**ENTRIES SHOWN**
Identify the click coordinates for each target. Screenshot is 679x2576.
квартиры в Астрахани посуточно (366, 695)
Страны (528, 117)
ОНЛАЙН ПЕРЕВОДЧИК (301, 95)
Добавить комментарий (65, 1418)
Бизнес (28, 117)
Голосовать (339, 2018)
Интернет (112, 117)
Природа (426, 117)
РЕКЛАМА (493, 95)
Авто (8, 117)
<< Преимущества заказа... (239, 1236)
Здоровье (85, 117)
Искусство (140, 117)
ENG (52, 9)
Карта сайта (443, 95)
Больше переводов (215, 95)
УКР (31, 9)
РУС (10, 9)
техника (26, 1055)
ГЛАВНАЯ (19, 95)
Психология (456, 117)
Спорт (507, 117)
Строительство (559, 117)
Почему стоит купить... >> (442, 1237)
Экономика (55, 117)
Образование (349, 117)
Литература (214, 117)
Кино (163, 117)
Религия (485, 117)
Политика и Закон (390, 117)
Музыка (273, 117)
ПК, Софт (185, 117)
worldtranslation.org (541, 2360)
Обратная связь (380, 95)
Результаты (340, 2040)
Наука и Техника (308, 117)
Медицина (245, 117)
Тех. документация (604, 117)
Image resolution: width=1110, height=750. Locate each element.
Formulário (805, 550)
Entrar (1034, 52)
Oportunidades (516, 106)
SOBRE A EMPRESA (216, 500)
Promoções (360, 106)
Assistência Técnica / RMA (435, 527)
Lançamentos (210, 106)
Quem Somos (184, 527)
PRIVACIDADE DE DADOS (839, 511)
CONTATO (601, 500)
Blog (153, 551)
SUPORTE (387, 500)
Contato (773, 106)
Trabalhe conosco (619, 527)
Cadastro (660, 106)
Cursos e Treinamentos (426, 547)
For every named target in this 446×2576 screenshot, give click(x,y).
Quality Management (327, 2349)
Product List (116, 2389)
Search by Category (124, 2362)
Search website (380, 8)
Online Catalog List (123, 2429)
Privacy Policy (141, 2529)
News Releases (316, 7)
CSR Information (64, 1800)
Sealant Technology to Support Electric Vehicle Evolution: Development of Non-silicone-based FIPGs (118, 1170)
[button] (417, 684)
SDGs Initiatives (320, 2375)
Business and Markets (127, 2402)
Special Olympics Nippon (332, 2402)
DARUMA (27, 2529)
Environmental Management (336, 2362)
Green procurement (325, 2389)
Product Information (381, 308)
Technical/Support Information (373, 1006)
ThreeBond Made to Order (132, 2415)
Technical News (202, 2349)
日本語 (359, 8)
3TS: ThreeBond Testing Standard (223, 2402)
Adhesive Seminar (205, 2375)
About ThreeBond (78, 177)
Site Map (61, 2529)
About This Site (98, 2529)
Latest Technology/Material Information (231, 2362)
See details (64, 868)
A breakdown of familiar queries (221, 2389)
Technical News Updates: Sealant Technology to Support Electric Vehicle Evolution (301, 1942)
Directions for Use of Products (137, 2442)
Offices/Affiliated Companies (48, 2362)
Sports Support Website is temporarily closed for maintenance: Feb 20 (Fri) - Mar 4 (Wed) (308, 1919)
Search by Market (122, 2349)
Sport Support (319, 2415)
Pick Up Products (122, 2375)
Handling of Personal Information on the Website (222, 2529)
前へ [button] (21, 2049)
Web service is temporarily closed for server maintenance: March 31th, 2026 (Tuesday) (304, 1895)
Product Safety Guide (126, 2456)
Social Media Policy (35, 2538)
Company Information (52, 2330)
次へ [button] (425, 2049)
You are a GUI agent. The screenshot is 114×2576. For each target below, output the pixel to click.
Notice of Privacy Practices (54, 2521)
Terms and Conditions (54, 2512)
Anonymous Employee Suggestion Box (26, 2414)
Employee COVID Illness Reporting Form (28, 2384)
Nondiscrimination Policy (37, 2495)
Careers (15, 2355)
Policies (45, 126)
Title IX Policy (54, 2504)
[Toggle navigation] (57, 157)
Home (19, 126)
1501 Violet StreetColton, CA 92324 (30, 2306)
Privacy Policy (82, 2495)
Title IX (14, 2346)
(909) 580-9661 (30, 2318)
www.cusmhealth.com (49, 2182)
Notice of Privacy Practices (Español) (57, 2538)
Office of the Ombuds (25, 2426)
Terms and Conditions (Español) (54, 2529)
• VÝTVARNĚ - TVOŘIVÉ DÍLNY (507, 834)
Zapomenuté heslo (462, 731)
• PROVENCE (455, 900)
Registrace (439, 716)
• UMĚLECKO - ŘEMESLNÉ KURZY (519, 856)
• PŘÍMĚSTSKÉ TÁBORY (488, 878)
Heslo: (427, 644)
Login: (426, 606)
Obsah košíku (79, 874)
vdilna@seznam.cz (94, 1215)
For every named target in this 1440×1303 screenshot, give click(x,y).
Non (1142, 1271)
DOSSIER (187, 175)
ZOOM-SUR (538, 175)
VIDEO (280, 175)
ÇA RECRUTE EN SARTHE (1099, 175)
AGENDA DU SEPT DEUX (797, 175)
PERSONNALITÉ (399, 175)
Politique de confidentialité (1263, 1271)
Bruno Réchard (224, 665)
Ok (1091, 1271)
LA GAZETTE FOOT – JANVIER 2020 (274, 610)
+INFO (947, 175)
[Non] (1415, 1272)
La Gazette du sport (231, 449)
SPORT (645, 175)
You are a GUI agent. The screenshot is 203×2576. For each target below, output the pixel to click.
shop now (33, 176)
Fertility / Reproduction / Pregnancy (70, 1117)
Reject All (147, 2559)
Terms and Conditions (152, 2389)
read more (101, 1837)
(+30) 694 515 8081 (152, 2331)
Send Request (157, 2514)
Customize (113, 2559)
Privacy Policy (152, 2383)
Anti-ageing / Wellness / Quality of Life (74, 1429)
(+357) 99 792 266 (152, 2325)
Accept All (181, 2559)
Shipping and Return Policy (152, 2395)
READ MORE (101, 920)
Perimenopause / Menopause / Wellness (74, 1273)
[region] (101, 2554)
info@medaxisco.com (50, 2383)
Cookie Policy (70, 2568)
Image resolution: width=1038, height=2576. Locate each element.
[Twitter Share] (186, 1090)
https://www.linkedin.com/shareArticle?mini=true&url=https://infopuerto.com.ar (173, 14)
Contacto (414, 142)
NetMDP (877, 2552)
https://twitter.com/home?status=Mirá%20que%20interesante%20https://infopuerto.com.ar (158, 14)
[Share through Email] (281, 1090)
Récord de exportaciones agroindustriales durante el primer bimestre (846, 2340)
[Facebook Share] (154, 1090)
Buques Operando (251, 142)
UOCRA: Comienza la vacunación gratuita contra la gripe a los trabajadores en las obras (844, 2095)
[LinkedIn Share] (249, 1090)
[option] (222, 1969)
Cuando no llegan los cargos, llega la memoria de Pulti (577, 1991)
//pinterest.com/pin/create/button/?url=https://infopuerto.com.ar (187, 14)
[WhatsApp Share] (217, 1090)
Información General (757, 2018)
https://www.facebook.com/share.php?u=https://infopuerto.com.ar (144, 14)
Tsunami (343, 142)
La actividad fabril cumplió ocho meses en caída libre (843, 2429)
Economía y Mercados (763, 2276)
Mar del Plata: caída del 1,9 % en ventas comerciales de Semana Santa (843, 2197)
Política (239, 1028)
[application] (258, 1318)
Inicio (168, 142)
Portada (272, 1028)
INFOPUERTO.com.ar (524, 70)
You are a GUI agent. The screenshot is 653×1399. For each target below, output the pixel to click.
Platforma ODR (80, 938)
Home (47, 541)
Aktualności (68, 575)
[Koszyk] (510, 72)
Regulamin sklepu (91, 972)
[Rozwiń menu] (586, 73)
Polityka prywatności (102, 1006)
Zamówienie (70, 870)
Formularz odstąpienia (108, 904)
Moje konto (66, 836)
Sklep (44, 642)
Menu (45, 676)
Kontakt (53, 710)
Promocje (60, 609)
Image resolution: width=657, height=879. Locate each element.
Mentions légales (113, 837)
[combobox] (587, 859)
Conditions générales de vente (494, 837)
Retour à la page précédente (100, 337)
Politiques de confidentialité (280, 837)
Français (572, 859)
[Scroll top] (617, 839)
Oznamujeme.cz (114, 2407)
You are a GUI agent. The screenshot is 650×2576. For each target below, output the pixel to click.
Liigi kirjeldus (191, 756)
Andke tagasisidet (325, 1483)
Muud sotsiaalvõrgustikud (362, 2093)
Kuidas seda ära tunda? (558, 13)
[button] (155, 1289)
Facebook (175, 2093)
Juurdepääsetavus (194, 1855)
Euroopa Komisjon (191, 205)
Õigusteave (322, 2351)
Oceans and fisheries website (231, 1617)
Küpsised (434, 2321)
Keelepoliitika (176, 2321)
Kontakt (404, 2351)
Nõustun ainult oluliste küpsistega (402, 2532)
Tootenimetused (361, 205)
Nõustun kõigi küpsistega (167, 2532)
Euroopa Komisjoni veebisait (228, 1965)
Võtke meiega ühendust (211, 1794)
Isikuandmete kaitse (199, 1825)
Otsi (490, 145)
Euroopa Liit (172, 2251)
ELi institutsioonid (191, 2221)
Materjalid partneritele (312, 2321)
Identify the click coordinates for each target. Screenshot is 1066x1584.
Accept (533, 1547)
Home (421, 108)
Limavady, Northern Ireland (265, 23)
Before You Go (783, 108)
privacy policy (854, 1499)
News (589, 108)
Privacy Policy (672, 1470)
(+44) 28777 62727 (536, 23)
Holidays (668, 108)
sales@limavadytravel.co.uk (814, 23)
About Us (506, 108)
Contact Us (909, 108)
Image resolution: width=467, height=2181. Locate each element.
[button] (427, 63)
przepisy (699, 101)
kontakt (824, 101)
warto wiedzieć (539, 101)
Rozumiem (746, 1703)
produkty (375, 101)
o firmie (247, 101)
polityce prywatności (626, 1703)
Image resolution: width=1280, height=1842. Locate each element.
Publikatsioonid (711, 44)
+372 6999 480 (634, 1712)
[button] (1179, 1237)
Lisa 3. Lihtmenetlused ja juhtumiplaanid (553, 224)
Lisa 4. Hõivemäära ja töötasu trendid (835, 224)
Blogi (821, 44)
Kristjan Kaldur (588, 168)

**WHAT IS ASKED**
Convert the items into a numbered list, starting with the first line and going on through the line that contains "Почему стоит купить... >> (442, 1237)", both ends included. Leave out any blank lines.

**TASK SOLUTION**
1. Identify the click coordinates for each target. Screenshot is 679x2576.
2. квартиры в Астрахани посуточно (366, 695)
3. Страны (528, 117)
4. ОНЛАЙН ПЕРЕВОДЧИК (301, 95)
5. Добавить комментарий (65, 1418)
6. Бизнес (28, 117)
7. Голосовать (339, 2018)
8. Интернет (112, 117)
9. Природа (426, 117)
10. РЕКЛАМА (493, 95)
11. Авто (8, 117)
12. << Преимущества заказа... (239, 1236)
13. Здоровье (85, 117)
14. Искусство (140, 117)
15. ENG (52, 9)
16. Карта сайта (443, 95)
17. Больше переводов (215, 95)
18. УКР (31, 9)
19. РУС (10, 9)
20. техника (26, 1055)
21. ГЛАВНАЯ (19, 95)
22. Психология (456, 117)
23. Спорт (507, 117)
24. Строительство (559, 117)
25. Почему стоит купить... >> (442, 1237)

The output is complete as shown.